Ses premières armes, Sylvain Texier les a assumés tout d’abord dans l’univers de la Pop avec son projet The Last Morning Soundtrack, auteur de deux albums splendides où le rennais hésitait entre bedroom Pop et musique de chambre. On l’a ensuite connu avec Fragments et le superbe Imaginery Seas (2016) qui le voyait emprunter avec ses complices de l’époque des voies plus électroniques. Ce que l’on comprend très vite à l’écoute des différents angles qu’a empruntés le jeune pianiste, c’est qu’il fait partie de cette génération de musiciens qui aime la collision entre les genres, entre les styles et les perceptions musicales. Autant Refuge revendiquait pleinement son approche néo-classique, autant Still s’ouvre à d’autres dimensions et ressemble à une forme de synthèse de la (pour l’instant) courte carrière du rennais. Les compositions restent toutefois articulées autour du piano de Sylvain Texier, on sent le rennais influencé par les climats d’un Franz Liszt, un impressionnisme pianistique qui atteint ses sommets dans Les Années de pélerinage (1855).
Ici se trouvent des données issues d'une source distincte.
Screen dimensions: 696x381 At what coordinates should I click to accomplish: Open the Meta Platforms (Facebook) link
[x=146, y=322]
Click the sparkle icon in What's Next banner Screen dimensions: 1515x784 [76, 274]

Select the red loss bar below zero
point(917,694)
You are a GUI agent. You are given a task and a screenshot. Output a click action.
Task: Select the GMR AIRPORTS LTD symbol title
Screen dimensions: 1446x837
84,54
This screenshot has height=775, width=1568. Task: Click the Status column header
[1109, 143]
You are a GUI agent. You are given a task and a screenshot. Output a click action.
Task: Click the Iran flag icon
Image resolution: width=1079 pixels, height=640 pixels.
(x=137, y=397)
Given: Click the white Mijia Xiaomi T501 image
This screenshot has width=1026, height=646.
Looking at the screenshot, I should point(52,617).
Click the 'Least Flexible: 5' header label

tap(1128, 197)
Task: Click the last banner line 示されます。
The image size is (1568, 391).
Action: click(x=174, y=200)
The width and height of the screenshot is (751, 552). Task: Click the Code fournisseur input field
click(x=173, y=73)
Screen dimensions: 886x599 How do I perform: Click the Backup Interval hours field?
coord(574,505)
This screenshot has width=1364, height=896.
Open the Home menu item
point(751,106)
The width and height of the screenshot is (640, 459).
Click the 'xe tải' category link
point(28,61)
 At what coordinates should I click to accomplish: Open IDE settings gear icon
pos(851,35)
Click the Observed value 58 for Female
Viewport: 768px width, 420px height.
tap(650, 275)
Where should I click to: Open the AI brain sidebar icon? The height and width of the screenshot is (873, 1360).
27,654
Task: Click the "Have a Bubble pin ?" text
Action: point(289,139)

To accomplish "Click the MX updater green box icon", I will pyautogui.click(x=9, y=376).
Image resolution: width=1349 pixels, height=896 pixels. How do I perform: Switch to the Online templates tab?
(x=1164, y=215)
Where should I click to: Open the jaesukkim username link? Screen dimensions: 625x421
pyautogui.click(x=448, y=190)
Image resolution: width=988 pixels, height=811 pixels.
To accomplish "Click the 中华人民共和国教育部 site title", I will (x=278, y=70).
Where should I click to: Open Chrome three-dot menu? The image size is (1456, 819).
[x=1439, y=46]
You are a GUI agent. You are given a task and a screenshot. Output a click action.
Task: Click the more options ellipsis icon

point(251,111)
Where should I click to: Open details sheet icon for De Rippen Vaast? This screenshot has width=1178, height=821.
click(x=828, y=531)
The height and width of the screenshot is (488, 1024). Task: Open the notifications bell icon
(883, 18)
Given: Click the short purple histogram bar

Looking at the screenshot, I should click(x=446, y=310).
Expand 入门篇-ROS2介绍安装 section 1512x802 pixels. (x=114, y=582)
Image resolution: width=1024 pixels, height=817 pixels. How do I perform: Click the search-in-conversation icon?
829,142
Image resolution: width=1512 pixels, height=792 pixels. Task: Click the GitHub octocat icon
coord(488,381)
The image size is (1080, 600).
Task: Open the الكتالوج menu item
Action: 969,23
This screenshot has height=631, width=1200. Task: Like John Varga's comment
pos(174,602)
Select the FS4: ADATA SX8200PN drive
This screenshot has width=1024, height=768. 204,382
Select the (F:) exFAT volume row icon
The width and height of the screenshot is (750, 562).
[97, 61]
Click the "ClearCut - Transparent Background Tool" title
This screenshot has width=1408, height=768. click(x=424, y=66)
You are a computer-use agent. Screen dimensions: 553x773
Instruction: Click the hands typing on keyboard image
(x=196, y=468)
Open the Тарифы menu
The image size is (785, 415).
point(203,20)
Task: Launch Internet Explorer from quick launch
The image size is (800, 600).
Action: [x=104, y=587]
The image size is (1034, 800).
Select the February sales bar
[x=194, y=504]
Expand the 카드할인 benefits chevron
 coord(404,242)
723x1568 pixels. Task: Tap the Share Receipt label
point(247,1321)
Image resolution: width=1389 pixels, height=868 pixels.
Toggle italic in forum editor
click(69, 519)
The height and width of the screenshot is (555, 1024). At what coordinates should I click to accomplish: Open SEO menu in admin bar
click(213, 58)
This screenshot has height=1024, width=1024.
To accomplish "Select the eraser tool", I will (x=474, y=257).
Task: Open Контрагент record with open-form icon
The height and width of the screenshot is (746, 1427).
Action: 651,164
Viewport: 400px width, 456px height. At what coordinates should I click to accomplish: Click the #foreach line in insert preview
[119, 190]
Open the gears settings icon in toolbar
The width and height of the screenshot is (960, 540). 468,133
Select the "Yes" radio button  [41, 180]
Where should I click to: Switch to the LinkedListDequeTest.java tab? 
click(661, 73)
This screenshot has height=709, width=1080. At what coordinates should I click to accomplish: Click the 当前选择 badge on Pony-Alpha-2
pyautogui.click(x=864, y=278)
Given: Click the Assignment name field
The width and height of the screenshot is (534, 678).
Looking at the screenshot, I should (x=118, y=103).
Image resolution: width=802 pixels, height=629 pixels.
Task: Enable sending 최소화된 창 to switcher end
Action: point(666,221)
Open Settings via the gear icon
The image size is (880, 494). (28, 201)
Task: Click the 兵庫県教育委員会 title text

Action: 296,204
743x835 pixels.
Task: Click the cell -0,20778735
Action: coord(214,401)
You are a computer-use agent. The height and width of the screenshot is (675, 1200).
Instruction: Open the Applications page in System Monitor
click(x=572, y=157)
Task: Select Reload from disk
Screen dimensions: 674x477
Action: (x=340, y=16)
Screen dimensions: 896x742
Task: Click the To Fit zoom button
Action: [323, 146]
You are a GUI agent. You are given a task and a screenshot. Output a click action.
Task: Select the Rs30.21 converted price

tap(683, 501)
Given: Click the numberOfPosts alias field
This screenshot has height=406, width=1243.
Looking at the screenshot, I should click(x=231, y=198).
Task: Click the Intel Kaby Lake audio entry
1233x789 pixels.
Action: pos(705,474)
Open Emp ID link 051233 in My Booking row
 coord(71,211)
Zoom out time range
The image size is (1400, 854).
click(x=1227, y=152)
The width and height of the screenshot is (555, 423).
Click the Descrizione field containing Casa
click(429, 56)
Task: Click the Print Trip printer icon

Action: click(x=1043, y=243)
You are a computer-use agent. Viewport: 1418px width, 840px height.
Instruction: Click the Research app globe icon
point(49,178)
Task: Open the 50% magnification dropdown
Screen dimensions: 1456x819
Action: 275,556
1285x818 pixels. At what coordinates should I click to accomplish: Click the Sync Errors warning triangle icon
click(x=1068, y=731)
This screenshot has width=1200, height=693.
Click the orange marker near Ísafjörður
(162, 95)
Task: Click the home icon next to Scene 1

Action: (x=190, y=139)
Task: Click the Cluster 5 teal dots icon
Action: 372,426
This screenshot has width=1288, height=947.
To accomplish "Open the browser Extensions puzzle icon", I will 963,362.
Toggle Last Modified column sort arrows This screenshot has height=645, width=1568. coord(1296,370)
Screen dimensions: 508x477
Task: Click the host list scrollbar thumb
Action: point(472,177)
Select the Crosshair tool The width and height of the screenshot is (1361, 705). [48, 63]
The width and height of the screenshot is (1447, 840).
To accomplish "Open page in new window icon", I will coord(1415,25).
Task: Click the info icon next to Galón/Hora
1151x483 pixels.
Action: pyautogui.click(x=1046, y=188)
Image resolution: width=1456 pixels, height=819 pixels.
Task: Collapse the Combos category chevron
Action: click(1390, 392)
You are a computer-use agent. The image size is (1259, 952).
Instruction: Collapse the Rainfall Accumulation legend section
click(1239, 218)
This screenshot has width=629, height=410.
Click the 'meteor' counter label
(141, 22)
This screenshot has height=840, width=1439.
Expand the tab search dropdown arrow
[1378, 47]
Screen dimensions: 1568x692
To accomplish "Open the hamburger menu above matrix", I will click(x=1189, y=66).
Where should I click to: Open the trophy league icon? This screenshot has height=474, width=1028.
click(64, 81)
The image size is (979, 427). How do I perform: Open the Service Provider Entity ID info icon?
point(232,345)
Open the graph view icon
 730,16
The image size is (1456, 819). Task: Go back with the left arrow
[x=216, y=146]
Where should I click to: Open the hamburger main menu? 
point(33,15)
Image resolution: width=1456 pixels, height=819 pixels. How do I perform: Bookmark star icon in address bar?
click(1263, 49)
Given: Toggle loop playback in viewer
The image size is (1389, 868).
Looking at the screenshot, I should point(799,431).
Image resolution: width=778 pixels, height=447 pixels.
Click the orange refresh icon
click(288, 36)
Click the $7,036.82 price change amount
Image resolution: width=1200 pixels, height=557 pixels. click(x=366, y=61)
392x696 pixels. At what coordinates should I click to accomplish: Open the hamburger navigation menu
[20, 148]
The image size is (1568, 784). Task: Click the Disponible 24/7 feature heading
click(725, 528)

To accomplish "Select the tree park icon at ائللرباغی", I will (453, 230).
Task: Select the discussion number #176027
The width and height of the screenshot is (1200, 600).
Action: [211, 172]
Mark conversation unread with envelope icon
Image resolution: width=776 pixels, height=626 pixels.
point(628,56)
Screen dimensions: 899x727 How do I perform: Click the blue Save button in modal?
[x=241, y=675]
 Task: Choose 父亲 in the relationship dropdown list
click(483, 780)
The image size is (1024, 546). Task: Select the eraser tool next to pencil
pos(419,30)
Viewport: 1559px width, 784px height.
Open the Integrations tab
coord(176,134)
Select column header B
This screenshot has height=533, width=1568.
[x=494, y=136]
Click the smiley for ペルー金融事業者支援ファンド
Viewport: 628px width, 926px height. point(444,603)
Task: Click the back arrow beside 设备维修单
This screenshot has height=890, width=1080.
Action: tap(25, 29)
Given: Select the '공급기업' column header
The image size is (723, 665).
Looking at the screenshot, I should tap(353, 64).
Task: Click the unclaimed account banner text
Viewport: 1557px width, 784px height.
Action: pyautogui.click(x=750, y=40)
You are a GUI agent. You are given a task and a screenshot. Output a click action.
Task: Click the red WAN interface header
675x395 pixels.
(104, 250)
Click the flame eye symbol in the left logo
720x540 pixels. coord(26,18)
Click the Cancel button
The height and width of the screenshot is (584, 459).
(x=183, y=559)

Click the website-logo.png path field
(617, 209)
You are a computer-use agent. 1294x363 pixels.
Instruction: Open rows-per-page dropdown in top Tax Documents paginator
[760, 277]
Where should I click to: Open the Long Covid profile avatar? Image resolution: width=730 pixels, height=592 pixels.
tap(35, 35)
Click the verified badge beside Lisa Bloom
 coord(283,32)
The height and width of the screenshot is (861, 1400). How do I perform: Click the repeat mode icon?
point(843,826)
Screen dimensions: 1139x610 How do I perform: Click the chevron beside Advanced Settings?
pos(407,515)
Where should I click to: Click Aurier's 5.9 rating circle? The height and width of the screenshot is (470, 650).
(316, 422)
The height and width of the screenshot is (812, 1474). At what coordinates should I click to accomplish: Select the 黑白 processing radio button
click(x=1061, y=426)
On sait combien les échanges ont été nombreux entre la littérature et la musique savante, combien les deux arts se sont nourris l’un et l’autre. On a été jusqu’à parler durant le dix-neuvième siècle d’un piano littéraire qui travaillait les mêmes obsessions que les grands auteurs de son temps. Sylvain Texier, lui, prend souvent l’exemple d’images de films pour traduire ses impressions musicales. Pas surprenant donc de l’avoir vu adapté en 2021 ce film minimal de Gus Van Sant, Gerry ! La musique de Ô Lake travaille tous les sens, l’audition, la sensibilité, la vision. Chacun des neuf titres de Still décrivent des paysages intérieurs « mais qu’est-ce qu’un paysage intérieur ? » me direz-vous. Et si un paysage intérieur, c’était cette perception idéale d’un lieu et d’une émotion à son paroxysme réunis ? Le paysage intérieur n’est ni un refuge ni une menace, il est à la conjonction des deux, à la croisée des chemins. Il est là, simplement là comme ce trouble ressenti tout en haut d’une falaise, au pied d’une montagne. Sylvain Texier raconte la solitude ultime dans ces lieux éloignés, cet Everest où l’Avalanche guette à l’affût. Il raconte ce vertige à se sentir vivant, pleinement vivant, à sentir l’urgence et la fragilité de l’existence.
Ô Lake signe un nouvel album, une fois encore impressionnant par son amplitude, sa beauté, sa poésie et sa richesse. Still confirme que Sylvain Texier est de la trempe des Max Richter, Ólafur Arnalds et autre Nils Frahm. Du grand art, on vous dit ! Alors bien sûr, à l’écoute de ce disque, on sent bien l’influence de l’école islandaise d’évidence, plus particulièrement le And They Have Escaped The Weight Of Darkness (2010) et For Now I am Winter (2013) d’Arnalds pour ce même rapport au lyrisme et à une volonté de chaque instant à laisser entrer de la lumière et donc de l’espoir dans sa musique.
Accompagné sur ce disque par un ensemble à cordes de 40 musiciens, Ô Lake dessine à la fois un univers ambitieux, ample, modeste et tendre. Il sera bien difficile de ne pas être touché aux larmes par December 30th ou Funeral, possibles rémanences d’un Woodland Sketches d’Edward MacDowell. Sylvain Texier joue sur le peu, décline des jeux de suggestion, laisse suffisamment d’espace à son auditeur pour entrer dans une forme d’état contemplatif paradoxalement actif. Sa musique est reposante mais aussi stimulante, elle caresse l’oreille mais un peu comme la morsure d’une brise froide de nuit d’hiver. Tous nos sens sont aux aguets, nos pas se font incertains, on tâtonne ici et là. Au pied de la falaise, la mer, l’océan, ni vraiment la terre, ni seulement la mer infinie. Seuls les oiseaux de mer habitent ces contrées. Dans la lande, on ne retrouve son chemin qu’à la faveur du faisceau hésitant du phare lointain.
Ces neuf pièces instrumentales sont un peu comme des croquis, elles dressent à travers quelques traits nerveux des esquisses, des soupçons de lieux, des imaginations infinies, des multitudes, des incarnations. Elles clament en silence leur urgence, leur volonté propre et autonome. Elles racontent le besoin de vivre, l’envie de vivre. Elles impressionnent notre rétine et notre oreille, elles s’y infiltrent et s’y édifient.
Sylvain Texier, avec Still, le second album d’Ô Lake, trace un chemin qui a à voir avec le néo-classique, avec la Pop mais qui avant toute chose dit ce besoin vital, ce besoin d’aller toujours plus loin en soi, de rencontrer un jour ce que l’on est au fond, tout au fond.